-- Opening Marker --

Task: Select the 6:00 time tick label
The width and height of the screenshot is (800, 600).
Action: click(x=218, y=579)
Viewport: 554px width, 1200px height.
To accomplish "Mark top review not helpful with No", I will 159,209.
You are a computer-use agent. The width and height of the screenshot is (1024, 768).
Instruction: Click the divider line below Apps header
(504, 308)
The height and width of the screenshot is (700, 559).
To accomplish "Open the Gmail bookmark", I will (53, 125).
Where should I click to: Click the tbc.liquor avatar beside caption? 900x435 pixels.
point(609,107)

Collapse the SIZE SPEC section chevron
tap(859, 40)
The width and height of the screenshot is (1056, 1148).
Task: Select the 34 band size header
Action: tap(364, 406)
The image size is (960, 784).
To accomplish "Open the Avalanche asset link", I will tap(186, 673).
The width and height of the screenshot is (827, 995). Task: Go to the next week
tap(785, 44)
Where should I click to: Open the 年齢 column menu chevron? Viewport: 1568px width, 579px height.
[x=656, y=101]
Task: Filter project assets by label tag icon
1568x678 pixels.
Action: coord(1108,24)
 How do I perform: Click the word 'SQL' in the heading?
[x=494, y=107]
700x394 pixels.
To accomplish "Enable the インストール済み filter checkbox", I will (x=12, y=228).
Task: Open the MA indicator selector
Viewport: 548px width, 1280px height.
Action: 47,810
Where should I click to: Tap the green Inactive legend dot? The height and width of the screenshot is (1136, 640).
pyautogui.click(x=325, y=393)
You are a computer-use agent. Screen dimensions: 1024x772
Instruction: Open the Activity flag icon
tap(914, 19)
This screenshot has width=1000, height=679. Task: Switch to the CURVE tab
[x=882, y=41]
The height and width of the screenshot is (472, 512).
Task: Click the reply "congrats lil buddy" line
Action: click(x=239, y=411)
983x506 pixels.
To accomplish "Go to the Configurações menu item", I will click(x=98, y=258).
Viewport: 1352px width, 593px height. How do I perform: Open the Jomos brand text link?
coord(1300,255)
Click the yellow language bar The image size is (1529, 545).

-- Closing Marker --

- **Task description**: Return the opening line of the data and every line after it through the line containing "The image size is (960, 784).", please, exactly as written and with nothing added.

- **Result**:
Task: Select the 6:00 time tick label
The width and height of the screenshot is (800, 600).
Action: click(x=218, y=579)
Viewport: 554px width, 1200px height.
To accomplish "Mark top review not helpful with No", I will 159,209.
You are a computer-use agent. The width and height of the screenshot is (1024, 768).
Instruction: Click the divider line below Apps header
(504, 308)
The height and width of the screenshot is (700, 559).
To accomplish "Open the Gmail bookmark", I will (53, 125).
Where should I click to: Click the tbc.liquor avatar beside caption? 900x435 pixels.
point(609,107)

Collapse the SIZE SPEC section chevron
tap(859, 40)
The width and height of the screenshot is (1056, 1148).
Task: Select the 34 band size header
Action: tap(364, 406)
The image size is (960, 784).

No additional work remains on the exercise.